A STUDENT at one of Hampshire’s top schools has been excluded after hacking into its website and putting the personal details of nearly 20,000 individuals – including some 7,600 past and present pupils – at risk.
The year ten boy at Bay House School in Gosport, rated ‘outstanding’ by Ofsted, managed to obtain the password from a member of staff who has also faced disciplinary action.
Bay House, which identified the incident ‘immediately’ and reported it to the Information Commissioner’s Office (ICO) on March 17, has subsequently been found in breach of the Data Protection Act.
The hacking incident exposed pupils’ names, addresses, photographs and some sensitive information relating to their medical history.
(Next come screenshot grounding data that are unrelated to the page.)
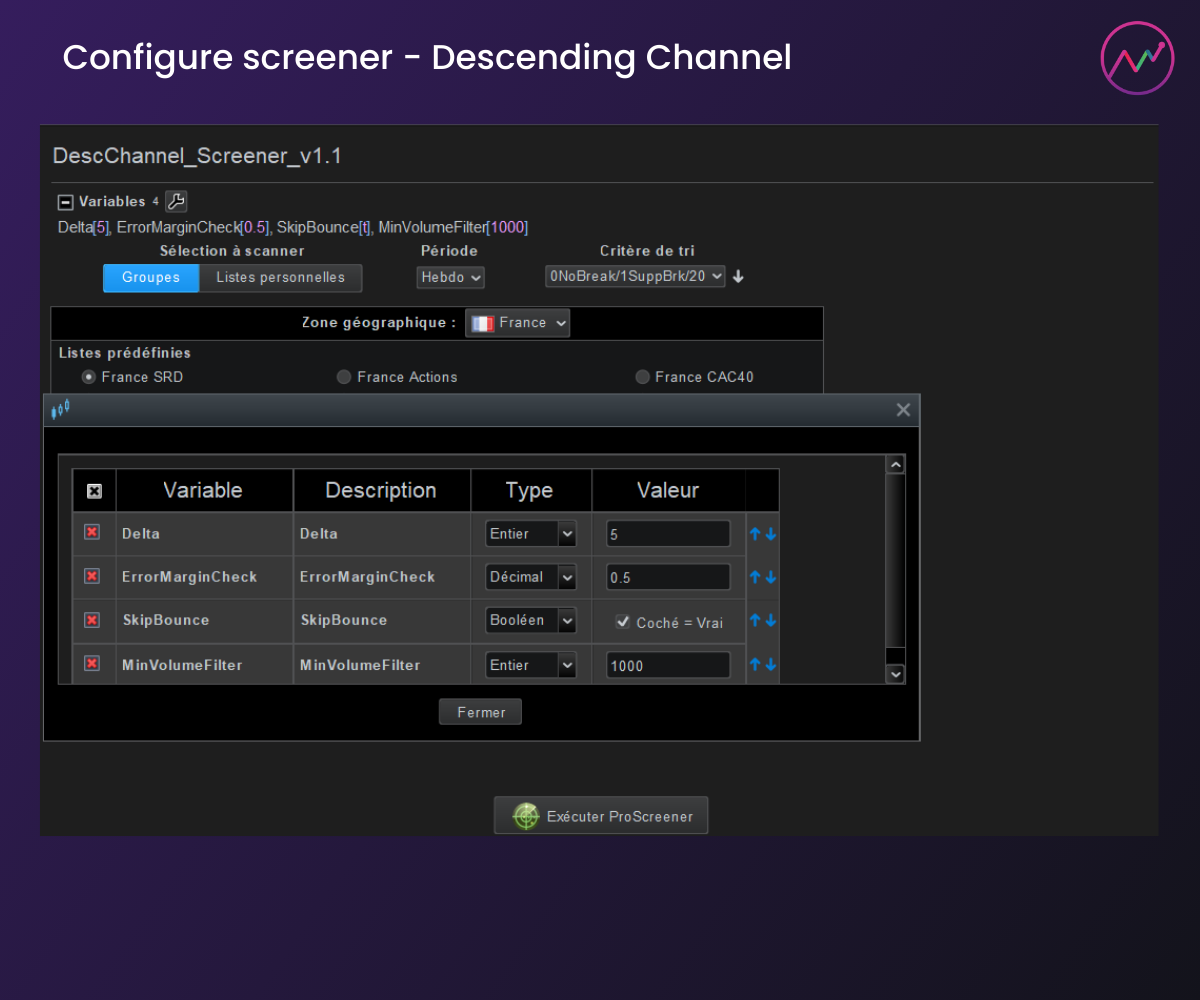Viewport: 1200px width, 1000px height.
Task: Select the Groupes tab
Action: point(151,277)
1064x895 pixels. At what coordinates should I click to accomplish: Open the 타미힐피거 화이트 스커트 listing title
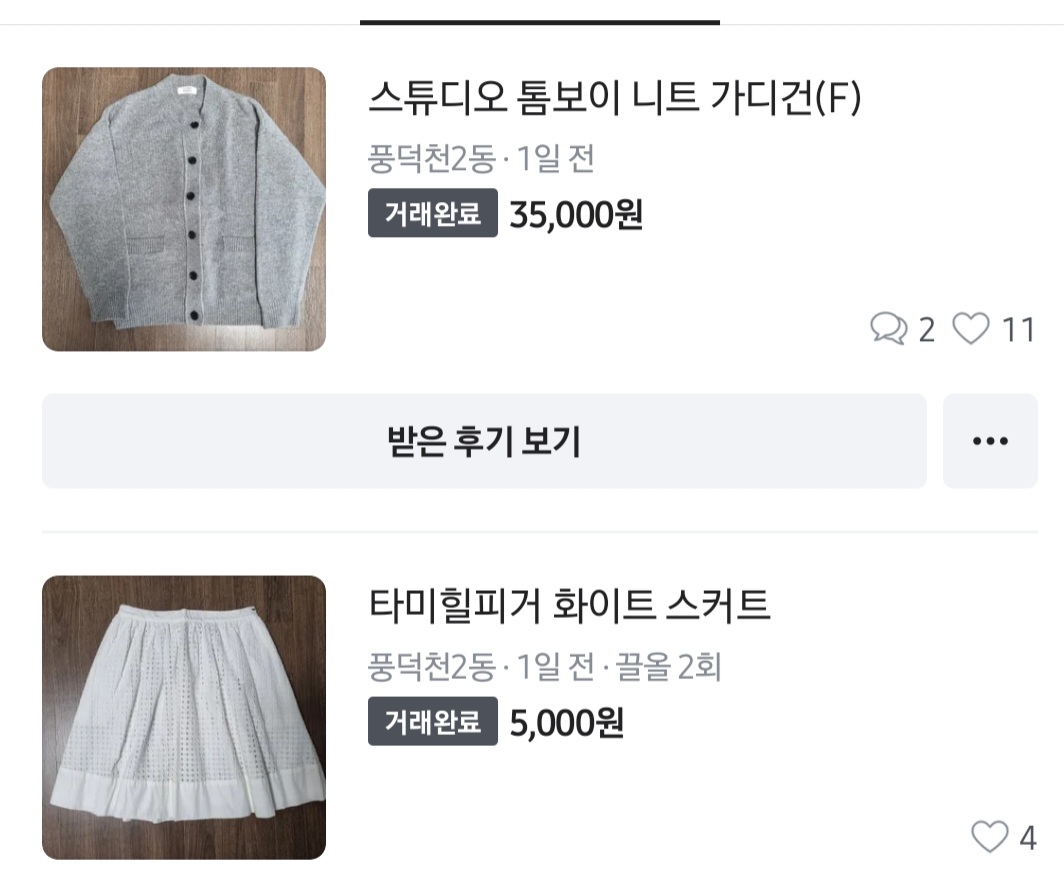coord(570,606)
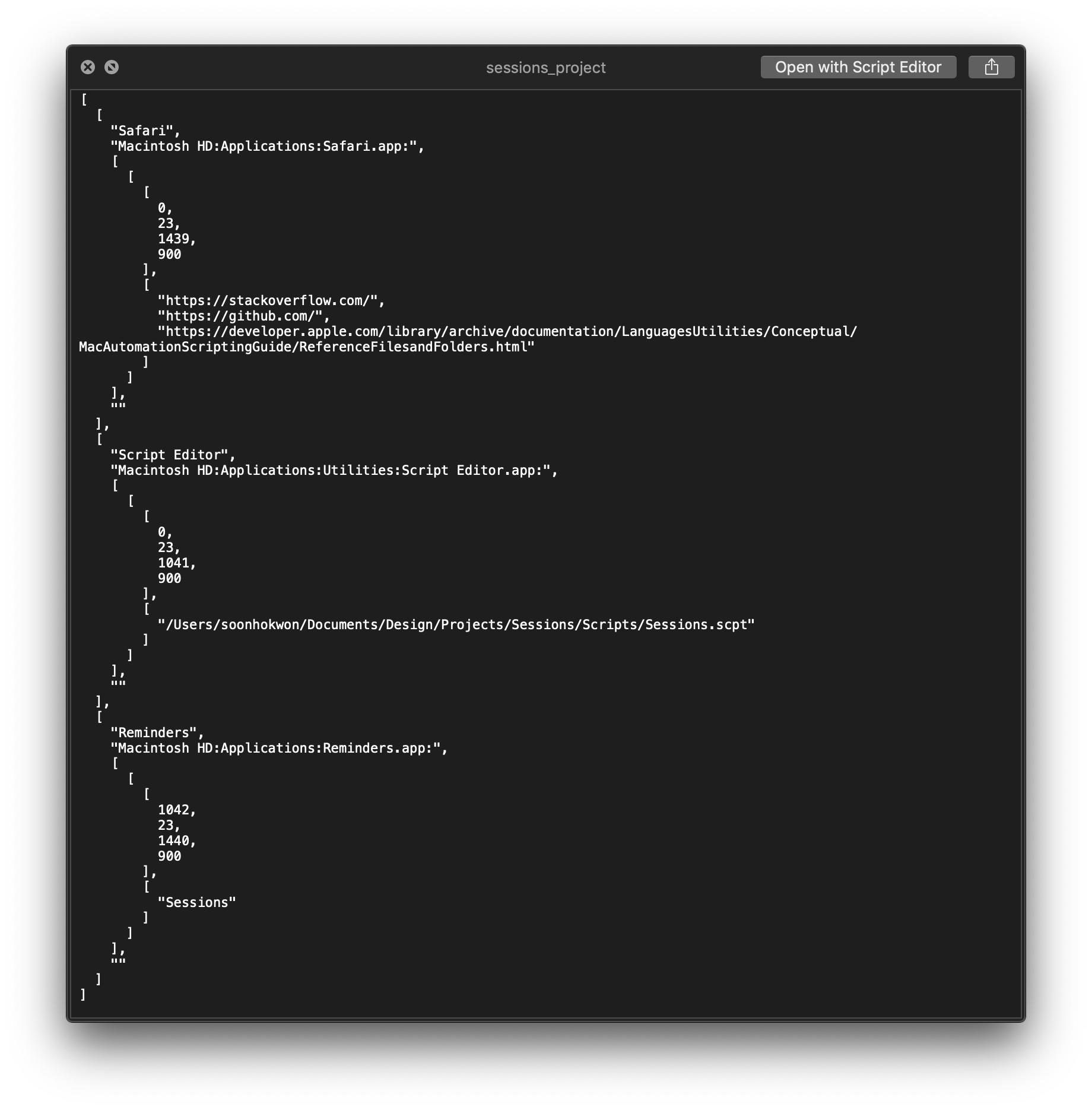Click the sessions_project window title

(545, 68)
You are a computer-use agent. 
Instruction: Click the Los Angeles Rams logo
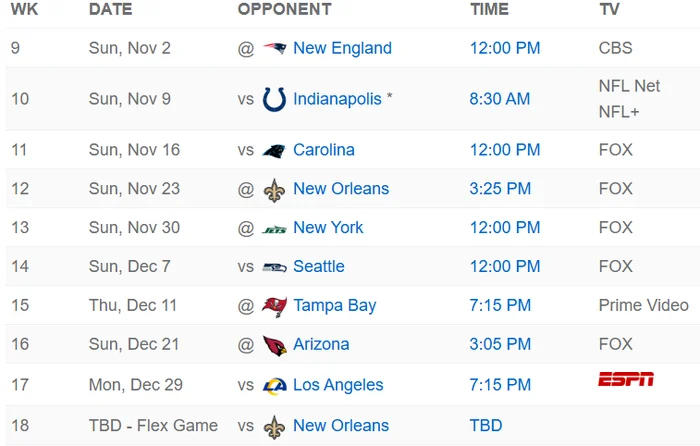(x=274, y=385)
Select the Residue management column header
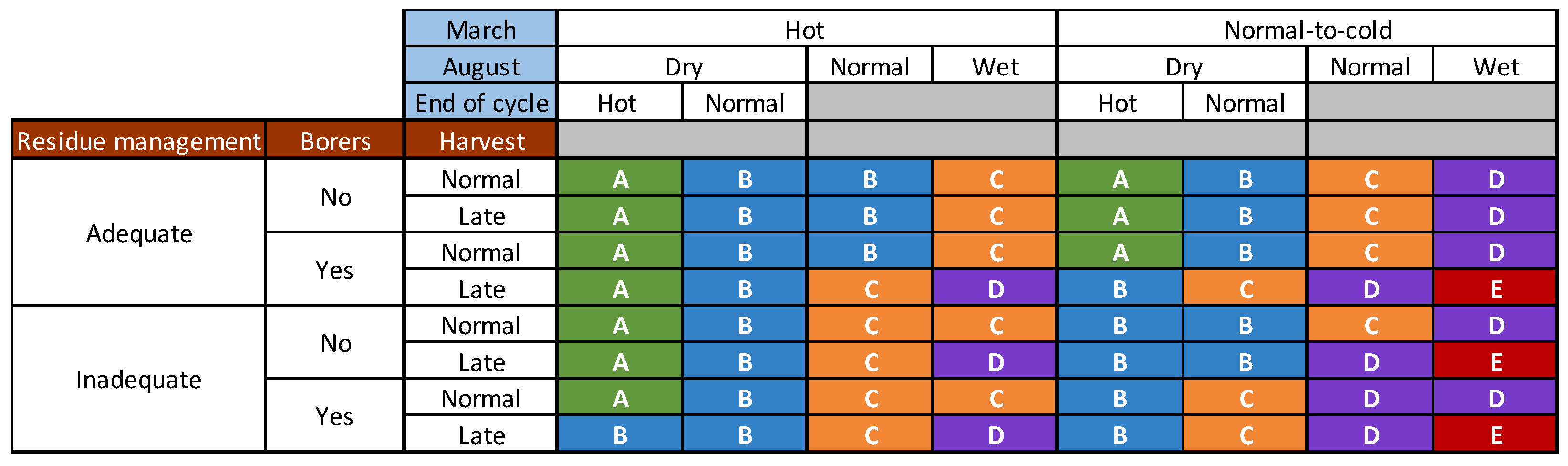 coord(139,141)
Personal details about pupils’ parents and teachers were also compromised during the breach.
The ICO’s investigation uncovered that the security of the school website had been compromised by a member of staff who had used the same password to access both the school’s website and data management systems.
This password was subsequently used by the student to access other parts of the system.
The school had advised staff to avoid the use of duplicate passwords – however, no checks were in place to make sure this policy was being followed.
Sally Anne Poole, the ICO’s acting head of enforcement, said: ‘While it can be difficult to remember lots of different passwords, it is vitally important that individuals do not use the same password to login to data systems that are supposed to be kept secure.
‘This is particularly important when the systems allow access to sensitive information relating to young adults.
‘We are pleased Bay House School has agreed to take action to improve the security of the personal information they hold.’
Head Ian Potter has signed an undertaking to ensure all sensitive and confidential information on the school’s management system is encrypted and separated.
The school will make sure that all of their staff understands the school’s guidance on the use of passwords, and its website will be regularly tested for security.
Bay House released a statement that read: ‘We are pleased to learn from the ICO that it’s taking no further steps, because we have fully co-operated with the commissioner’s office.
‘We take very seriously the security of our data system.
‘In this case we were able to act very quickly to identify the hacker and take appropriate action.’
A senior school member of staff confirmed the student had been given a temporary exclusion and that the staff member involved was disciplined.